Further to Mark B's thoughts, if you simply feel more comfortable starting with some structure in place but can't see where to start, just make a new TBX and add notes representing all the types of things you'll be collecting. Treat this as a throw-away. It's not for the long term but to help you flush out structure, i.e. attributes/prototypes/templates/stamps/etc., that you can put in a separate 'clean' new file.

So that's not the way, but just one of several ways to get started. Whilst some folk like to just dive in they get stuck in a FOMO (fear of missing out) cycle where they presume that they're missing things by lacking structure. I say this because in most apps (unlike Tinderbox) the structure you miss at outset is hard to put back later.

So I guess approaches boil down to 3:
  • Relaxed. Just put data in Tinderbox and add structure as you go.
  • Want structure but don't know what it is. Use the above method of a 'test' file to flush out your structure. At start, promise yourself you'll throw away (or stop using) the test file so you actually use the clean new file!
  • You know the structure you need. Just build it out before you add any data.
In all cases, don't forget to write notes (in a separate file if you prefer) on how/why you've added structure. Such nuance is easily forgotten over time and useful when you want to tweak things.

A good tip is do not put data you want to analyse in the root of your document.
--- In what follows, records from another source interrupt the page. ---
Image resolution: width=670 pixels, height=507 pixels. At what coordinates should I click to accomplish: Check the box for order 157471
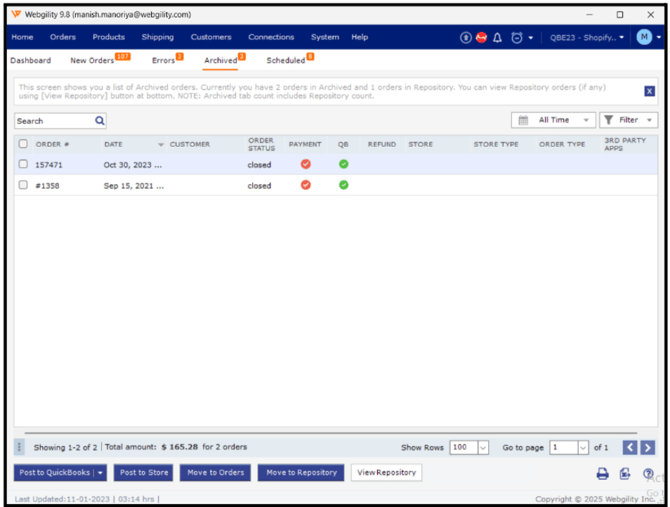(x=23, y=164)
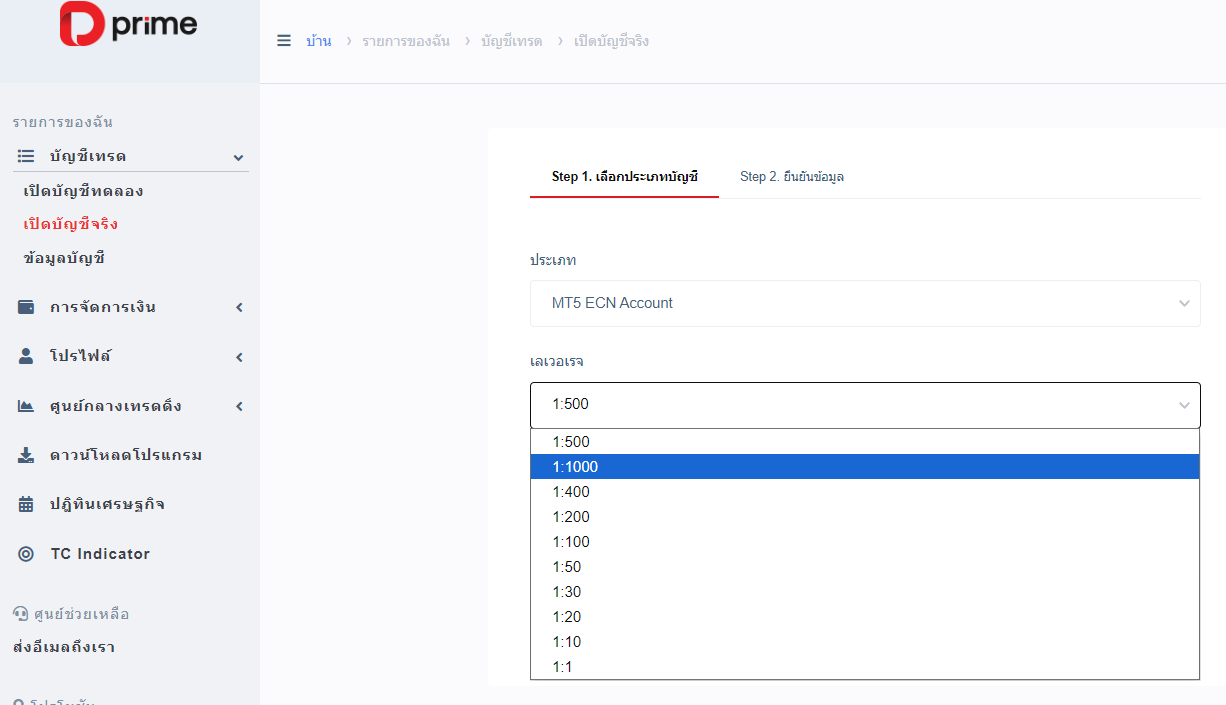Screen dimensions: 1226x705
Task: Collapse the บัญชีเทรด sidebar section
Action: click(238, 157)
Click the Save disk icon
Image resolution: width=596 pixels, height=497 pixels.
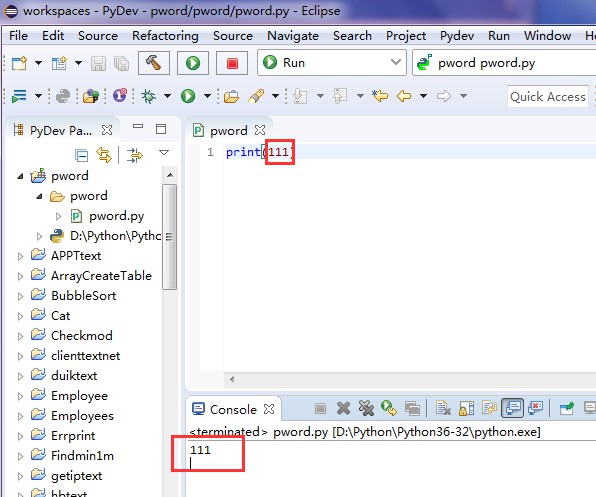coord(98,63)

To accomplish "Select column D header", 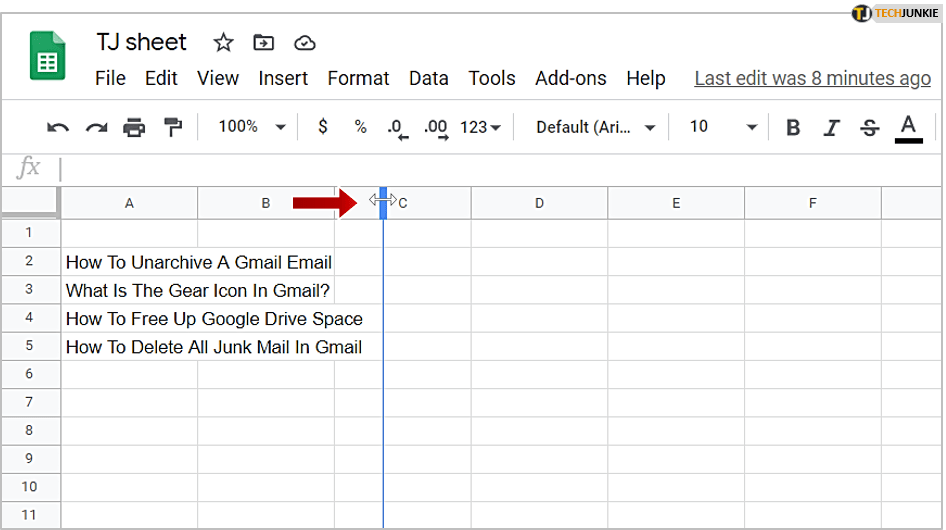I will point(539,203).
For anything more than trivial notes, it can be really useful to have your data in one (or more) discrete containers. If everything is all siblings in a root level map, analysis via action code/agents can be harder to do.
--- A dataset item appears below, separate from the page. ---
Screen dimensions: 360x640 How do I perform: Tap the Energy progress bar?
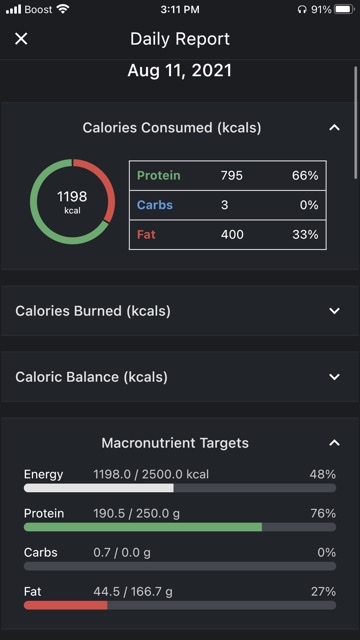pyautogui.click(x=180, y=488)
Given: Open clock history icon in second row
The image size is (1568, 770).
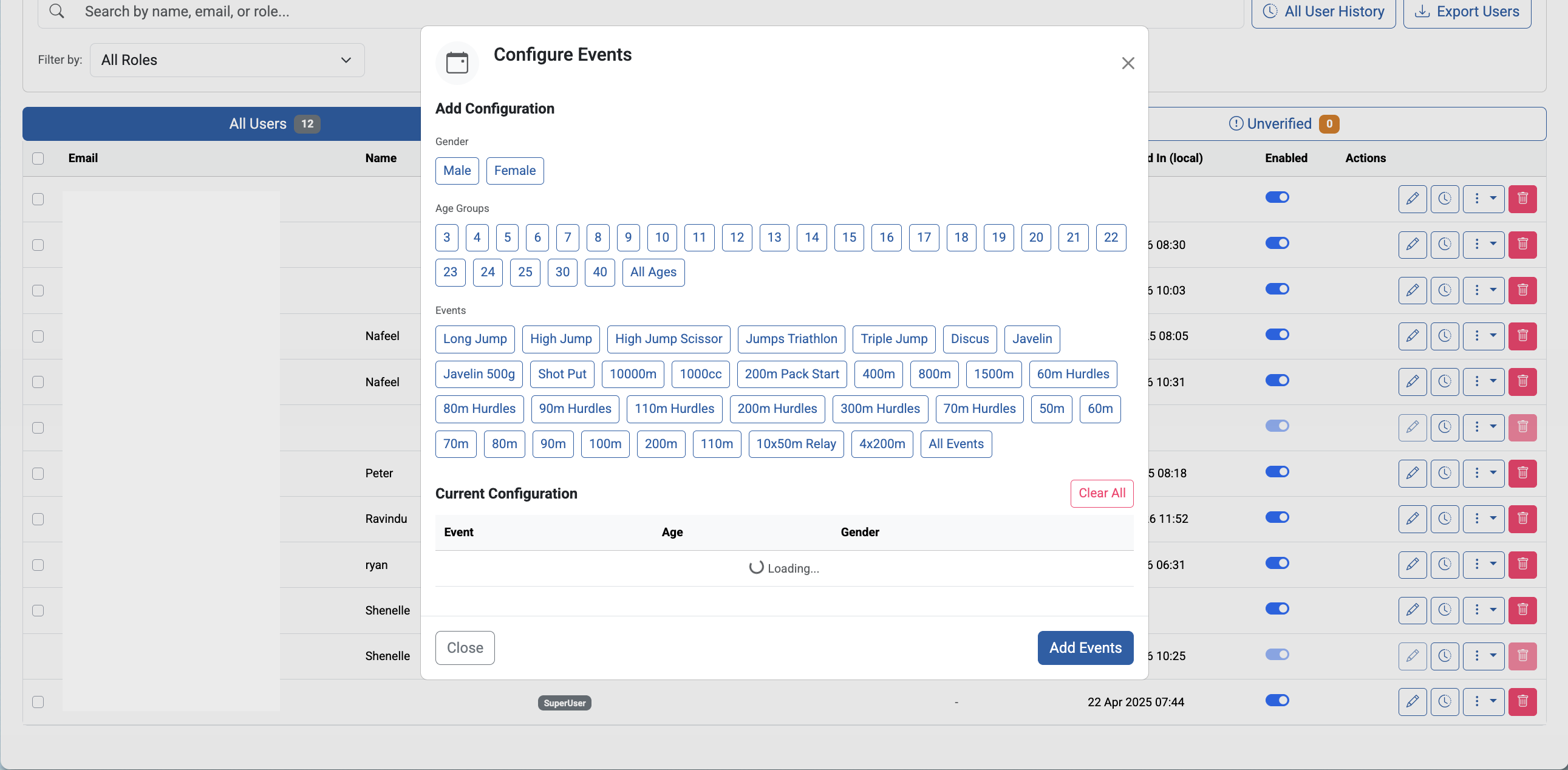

Another good tip. If you're trying to add new structure, e.g. implement a new prototype or an agent, and can't see straight due to all the data then consider making a small test file. Add enough info you allow you build and check your solution before implementing back in the main file.  If it still doesn't work then you still know the basic concept is sound and can start looking elsewhere for the cause of the problem.
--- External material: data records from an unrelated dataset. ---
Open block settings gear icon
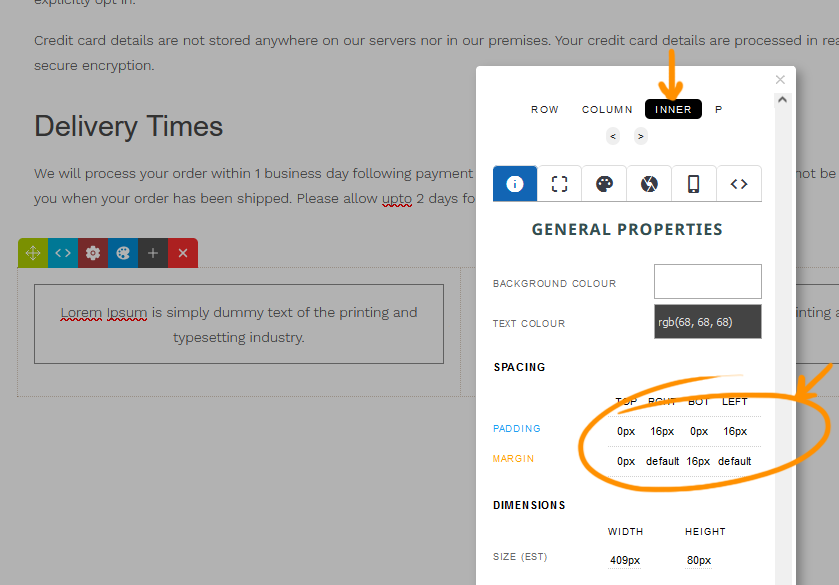The image size is (839, 585). coord(93,253)
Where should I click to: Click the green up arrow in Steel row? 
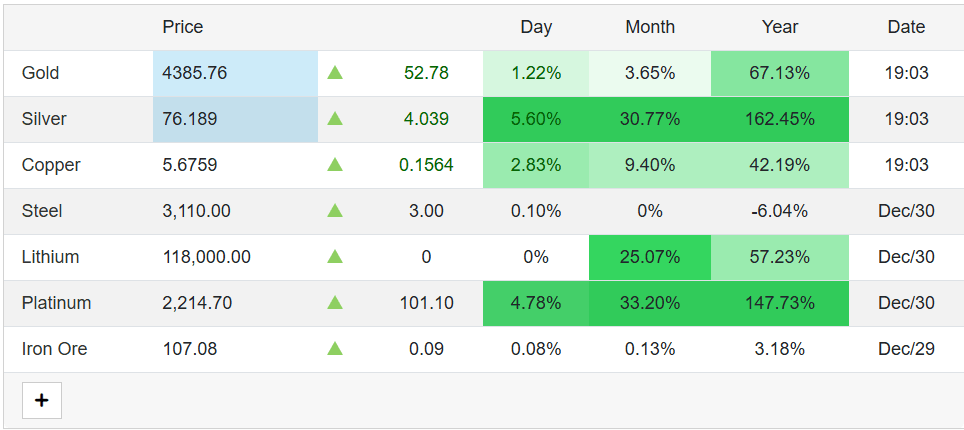(x=334, y=210)
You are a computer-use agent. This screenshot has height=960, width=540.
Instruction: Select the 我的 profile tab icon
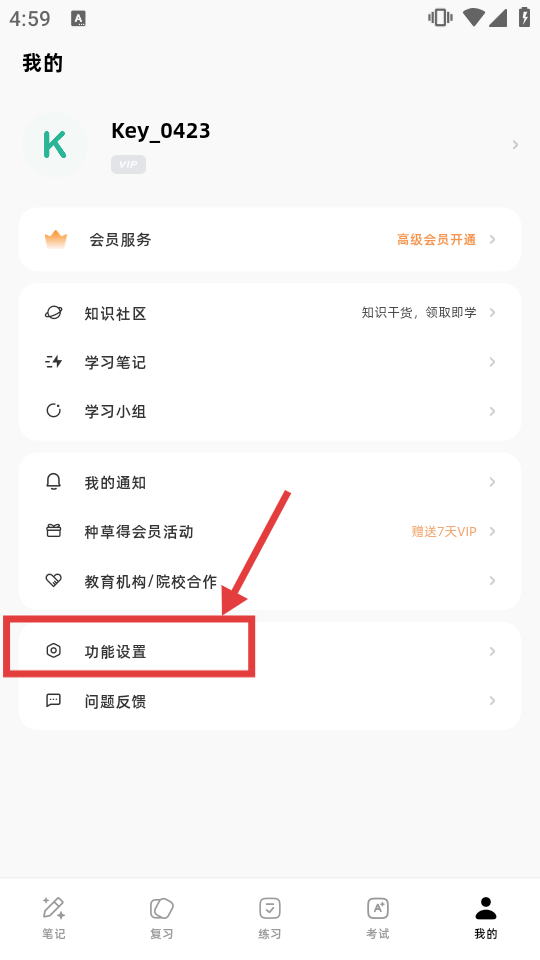click(486, 908)
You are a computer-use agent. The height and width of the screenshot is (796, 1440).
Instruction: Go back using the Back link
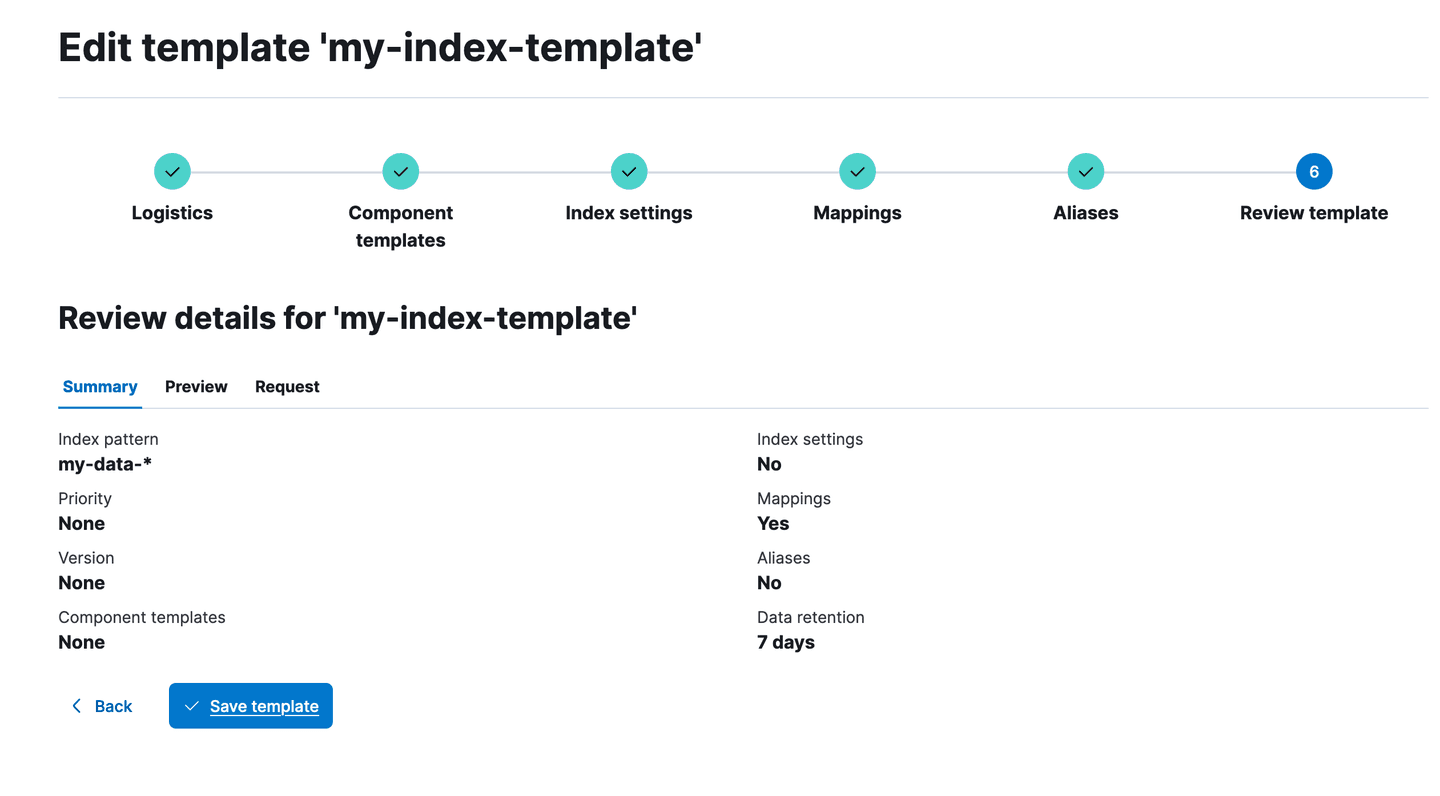tap(113, 706)
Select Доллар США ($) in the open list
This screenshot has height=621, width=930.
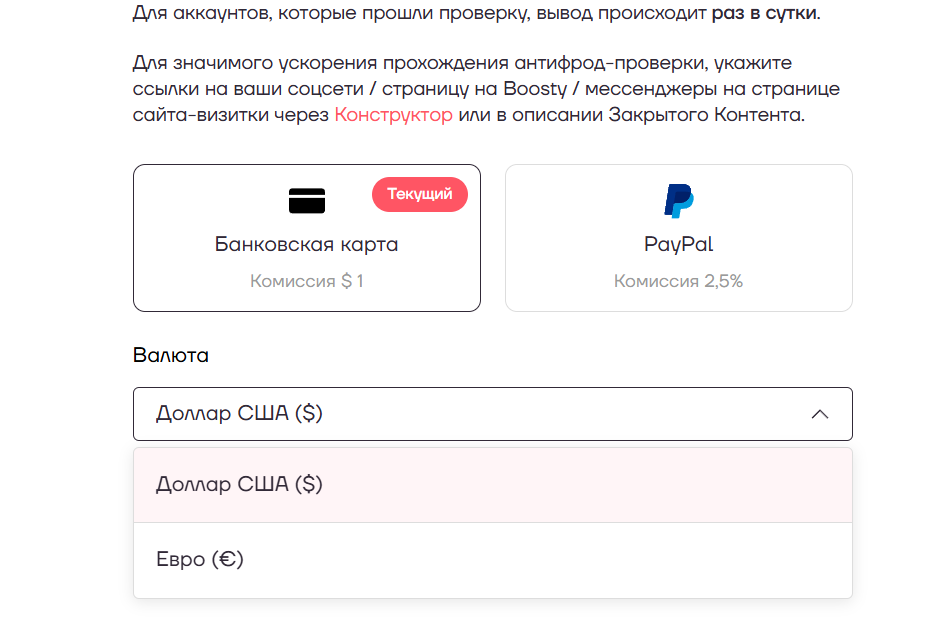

Don't be surprised is there isn't already a model of what you seek to do. After some while helping here and consulting TB projects, the open ended aspect of TB means it moulds to this individual so even those appearing to do the same thing actually use subtly different things.

Meanwhile, you may run aground on a different reef - knowing a task you want to structure but not how to implement it. If so, don't forget this forum. This is just the sort of place others can help you by contributing missing expertise - so just ask. Bear in mid that for more complex questions posting a link to a small TBX that shows the issue in context can help us help you.

Title: Re: Using Tinderbox for studying wine
Post by Skipper on Dec 18th, 2013, 4:51pm

Thanks for your suggestions and feedback. I will try to dig a bit deeper.

Title: Re: Using Tinderbox for studying wine
Post by Mel on Sep 11th, 2014, 3:49pm

Skipper, I've just come across this post. I hope you're course is going well (my partner is actually looking to start the same on next Spring).

How did you get on with your TBX file? I'm new to the program and learn best by seeing examples. I was wondering if you had anything you'd consider sharing.